Crédit photo : Alexandre Mulongo

Les moins nantis préfèrent bouillir l’eau pour la rendre potable tout en évitant la création du calcaire. L’eau du robinet est parfois appelée « jus d’amibes » pour sa qualité douteuse. Les responsables de la Régideso préfèrent parler de la vétusté du matériel et de la croissance démographique qui rendent difficile leur travail.

En 2014, le programme de « Branchements sociaux » de la Banque Mondiale qui visait à connecter les ménages à Kinshasa, Lubumbashi (dix mille) et Matadi à l’eau potable moyennant un paiement de quarante-six mille cinq cents francs congolais a eu un impact sommaire dans le quotidien des populations.

A chacun sa solution

La ville de Lubumbashi a vu fleurir des entreprises de forage.
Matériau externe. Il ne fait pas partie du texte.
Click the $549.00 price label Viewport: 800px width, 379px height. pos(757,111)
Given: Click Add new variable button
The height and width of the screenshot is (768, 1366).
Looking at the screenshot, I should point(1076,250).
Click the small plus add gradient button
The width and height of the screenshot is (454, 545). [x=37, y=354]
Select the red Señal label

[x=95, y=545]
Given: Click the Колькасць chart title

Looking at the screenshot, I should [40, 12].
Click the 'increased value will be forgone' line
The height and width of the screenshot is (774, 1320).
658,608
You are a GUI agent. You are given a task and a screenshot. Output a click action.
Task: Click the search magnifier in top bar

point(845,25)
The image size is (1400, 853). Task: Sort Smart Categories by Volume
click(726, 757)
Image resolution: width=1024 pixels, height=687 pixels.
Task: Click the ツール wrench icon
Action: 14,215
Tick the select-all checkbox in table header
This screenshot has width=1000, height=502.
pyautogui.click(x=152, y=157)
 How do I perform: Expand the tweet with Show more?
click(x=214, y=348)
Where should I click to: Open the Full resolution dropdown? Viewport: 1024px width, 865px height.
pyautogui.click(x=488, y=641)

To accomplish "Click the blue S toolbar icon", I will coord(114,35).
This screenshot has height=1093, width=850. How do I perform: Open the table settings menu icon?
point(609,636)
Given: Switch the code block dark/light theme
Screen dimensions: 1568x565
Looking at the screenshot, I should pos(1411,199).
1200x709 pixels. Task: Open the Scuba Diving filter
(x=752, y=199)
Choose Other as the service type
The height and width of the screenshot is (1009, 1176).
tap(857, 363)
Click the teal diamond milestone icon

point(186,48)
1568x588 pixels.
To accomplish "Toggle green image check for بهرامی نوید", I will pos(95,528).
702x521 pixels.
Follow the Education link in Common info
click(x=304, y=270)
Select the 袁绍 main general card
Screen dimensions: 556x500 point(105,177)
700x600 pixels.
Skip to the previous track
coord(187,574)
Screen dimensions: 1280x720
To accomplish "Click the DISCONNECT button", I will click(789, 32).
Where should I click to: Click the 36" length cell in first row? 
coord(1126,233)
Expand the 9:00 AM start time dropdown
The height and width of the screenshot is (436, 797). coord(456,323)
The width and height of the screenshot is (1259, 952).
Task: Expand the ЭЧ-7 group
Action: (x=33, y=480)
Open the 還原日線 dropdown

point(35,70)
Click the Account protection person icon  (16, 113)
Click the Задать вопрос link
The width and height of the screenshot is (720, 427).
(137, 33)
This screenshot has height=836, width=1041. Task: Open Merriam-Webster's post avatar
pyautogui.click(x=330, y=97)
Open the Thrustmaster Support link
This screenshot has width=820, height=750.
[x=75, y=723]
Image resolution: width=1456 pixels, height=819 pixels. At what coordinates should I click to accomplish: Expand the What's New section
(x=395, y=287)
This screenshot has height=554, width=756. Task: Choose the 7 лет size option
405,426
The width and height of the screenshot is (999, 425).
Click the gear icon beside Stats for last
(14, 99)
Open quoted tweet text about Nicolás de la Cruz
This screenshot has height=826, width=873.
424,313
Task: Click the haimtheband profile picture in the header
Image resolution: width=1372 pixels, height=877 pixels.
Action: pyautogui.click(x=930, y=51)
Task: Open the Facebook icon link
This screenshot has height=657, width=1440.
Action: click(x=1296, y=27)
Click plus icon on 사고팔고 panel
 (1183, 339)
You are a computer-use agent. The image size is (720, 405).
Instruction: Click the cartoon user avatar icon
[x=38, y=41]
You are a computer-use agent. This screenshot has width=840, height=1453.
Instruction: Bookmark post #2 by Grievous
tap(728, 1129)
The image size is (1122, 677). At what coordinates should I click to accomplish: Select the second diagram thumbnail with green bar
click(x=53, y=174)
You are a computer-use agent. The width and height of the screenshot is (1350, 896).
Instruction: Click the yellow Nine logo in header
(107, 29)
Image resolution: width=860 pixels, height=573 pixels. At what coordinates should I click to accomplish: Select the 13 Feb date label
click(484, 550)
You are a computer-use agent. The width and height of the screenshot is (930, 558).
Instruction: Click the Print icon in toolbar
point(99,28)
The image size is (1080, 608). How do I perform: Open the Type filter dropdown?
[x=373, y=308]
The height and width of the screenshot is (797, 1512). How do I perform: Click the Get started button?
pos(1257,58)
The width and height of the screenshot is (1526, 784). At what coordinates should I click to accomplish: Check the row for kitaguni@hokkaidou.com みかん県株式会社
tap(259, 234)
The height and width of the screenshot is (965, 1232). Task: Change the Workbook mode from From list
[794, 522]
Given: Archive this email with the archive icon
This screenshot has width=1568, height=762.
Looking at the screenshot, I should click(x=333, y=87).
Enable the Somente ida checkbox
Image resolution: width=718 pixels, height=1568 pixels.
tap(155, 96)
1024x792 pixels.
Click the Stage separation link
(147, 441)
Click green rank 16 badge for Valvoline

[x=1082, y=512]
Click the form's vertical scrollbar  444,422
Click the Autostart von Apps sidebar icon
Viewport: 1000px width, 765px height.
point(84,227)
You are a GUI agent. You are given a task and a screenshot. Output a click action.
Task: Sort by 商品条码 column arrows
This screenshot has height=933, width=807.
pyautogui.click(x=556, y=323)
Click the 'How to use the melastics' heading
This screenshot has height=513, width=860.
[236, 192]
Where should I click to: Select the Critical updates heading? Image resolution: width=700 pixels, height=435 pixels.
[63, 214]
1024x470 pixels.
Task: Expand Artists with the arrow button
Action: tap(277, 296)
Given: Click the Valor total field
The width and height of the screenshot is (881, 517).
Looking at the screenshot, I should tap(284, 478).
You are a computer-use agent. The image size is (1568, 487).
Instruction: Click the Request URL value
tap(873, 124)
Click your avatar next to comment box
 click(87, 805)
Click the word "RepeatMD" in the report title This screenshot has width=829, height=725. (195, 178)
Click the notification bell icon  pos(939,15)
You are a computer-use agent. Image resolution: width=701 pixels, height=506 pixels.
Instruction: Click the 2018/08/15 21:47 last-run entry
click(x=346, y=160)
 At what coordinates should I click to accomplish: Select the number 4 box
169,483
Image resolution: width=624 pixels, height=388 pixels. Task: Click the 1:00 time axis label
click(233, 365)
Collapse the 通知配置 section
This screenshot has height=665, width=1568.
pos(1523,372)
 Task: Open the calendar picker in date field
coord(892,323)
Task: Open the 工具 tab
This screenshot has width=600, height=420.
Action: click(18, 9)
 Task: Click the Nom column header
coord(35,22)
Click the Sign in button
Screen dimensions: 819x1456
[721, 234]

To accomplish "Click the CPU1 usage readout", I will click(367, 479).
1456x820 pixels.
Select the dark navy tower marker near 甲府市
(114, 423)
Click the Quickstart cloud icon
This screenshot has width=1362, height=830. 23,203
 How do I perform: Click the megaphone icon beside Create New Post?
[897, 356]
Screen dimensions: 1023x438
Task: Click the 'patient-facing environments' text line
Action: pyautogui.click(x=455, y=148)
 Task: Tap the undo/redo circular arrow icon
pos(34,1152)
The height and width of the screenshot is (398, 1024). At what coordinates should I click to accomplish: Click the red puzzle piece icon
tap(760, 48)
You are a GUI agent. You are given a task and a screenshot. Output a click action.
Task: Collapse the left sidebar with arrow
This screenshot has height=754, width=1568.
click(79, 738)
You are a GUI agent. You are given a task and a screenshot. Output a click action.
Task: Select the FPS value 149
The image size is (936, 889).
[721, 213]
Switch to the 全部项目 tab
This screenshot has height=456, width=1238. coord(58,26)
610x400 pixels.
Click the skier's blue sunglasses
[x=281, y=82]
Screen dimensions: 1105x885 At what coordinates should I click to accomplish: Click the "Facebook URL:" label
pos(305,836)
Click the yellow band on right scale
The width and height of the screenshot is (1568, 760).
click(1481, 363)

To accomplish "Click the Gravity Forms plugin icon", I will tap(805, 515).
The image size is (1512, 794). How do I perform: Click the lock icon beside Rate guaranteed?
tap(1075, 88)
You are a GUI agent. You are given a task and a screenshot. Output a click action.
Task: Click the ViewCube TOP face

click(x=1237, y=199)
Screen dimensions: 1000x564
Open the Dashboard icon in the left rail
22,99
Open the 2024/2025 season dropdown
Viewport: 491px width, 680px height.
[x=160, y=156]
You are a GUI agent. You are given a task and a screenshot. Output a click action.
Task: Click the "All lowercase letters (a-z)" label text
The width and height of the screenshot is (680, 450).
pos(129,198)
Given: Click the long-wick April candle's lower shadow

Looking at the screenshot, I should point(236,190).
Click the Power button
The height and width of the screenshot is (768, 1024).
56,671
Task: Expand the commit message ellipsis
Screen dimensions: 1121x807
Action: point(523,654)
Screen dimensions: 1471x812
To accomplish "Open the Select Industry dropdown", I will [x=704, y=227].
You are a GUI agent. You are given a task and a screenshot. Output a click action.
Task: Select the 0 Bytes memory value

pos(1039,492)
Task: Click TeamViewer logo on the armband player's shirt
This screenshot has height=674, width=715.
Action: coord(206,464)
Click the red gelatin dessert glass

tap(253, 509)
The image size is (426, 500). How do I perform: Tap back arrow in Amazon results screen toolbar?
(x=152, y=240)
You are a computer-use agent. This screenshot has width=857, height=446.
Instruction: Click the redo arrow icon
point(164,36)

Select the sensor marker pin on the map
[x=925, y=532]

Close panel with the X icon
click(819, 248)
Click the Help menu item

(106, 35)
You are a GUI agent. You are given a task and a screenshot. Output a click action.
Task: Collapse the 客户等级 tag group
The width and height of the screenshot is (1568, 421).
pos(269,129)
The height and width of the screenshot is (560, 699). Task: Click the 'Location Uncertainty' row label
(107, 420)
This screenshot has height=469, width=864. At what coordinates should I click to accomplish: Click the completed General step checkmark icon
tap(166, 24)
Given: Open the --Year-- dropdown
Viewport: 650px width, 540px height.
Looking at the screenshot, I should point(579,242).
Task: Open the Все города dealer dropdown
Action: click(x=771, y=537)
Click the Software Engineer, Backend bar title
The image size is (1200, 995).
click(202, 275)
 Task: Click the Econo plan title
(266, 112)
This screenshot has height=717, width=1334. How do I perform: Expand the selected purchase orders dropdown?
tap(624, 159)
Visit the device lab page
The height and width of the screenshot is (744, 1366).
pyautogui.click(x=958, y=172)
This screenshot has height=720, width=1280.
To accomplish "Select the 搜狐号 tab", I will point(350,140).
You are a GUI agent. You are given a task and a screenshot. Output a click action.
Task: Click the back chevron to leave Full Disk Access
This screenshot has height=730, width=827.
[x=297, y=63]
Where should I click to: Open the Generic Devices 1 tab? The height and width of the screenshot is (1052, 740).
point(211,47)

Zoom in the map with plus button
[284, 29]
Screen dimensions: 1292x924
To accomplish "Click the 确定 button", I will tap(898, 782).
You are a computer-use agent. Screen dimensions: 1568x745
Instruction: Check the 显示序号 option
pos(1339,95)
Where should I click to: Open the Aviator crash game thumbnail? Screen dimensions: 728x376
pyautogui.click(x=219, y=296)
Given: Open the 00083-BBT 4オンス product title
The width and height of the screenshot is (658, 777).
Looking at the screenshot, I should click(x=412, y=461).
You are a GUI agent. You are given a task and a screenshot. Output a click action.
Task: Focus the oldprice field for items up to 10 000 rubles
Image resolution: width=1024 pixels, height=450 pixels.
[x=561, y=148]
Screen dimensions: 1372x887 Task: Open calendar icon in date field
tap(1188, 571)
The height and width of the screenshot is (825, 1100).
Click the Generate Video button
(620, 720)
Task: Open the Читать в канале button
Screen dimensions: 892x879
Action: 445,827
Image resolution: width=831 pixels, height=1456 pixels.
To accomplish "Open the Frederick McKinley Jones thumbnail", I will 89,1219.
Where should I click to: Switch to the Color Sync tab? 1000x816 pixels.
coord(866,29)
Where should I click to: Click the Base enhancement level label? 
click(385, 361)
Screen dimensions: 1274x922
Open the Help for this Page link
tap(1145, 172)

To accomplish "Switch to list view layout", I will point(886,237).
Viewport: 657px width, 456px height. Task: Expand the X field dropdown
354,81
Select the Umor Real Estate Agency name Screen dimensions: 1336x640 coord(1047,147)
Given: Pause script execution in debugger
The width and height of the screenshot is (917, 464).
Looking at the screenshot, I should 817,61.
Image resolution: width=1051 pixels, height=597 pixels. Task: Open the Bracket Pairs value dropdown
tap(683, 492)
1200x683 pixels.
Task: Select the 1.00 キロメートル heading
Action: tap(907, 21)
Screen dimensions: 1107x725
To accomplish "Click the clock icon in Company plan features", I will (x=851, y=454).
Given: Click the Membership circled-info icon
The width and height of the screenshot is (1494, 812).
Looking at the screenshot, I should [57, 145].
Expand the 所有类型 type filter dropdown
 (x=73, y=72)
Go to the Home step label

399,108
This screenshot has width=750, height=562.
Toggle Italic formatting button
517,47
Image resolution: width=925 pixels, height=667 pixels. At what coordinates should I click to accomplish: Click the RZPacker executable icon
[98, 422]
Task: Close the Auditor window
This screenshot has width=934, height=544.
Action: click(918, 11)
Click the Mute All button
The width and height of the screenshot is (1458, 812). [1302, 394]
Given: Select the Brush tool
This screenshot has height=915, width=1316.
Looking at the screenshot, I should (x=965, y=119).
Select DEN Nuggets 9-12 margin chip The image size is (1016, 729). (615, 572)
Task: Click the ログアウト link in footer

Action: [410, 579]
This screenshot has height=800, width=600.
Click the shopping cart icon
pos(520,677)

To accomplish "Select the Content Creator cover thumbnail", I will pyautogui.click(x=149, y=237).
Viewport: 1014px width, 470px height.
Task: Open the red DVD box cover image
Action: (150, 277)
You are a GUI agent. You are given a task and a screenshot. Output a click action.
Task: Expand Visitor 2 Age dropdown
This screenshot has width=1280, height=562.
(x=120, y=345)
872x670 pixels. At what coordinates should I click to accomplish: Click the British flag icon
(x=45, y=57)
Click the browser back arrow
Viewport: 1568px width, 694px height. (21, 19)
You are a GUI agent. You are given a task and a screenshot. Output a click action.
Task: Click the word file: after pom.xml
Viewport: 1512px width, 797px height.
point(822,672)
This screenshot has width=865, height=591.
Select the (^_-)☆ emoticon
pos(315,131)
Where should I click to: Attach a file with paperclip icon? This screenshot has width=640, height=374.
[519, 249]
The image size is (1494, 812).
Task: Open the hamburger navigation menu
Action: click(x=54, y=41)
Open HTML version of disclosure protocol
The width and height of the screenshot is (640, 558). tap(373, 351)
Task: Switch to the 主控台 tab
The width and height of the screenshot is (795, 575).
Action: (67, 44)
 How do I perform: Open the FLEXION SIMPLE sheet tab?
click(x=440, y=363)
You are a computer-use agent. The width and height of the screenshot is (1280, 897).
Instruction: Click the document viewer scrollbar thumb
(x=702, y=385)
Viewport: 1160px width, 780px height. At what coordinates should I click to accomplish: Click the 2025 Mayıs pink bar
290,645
Il n’est pas rare d’entendre vrombir un gros camion dans une parcelle. Des tuyaux percent la roche pour trouver la nappe phréatique sur une trentaine de mètres en profondeur. L’eau recueillie par une pompe immergée remplit une citerne placée en hauteur. A côté de cette opération coûteuse, les ménages modestes louent les services des puisatiers qui creusent à la main. L’eau remontée à force de bras est stockée dans des bidons et bassines.

Crédit photo : Alexandre Mulongo

Dans certains quartiers populaires, les habitants vont jusqu’à sectionner les tuyaux sous terre pour recueillir l’eau qui coule au compte-gouttes. Cette pratique a donné le néologisme « kishimpo », le mot valise qui contracte kishima et pompi (puits-robinet).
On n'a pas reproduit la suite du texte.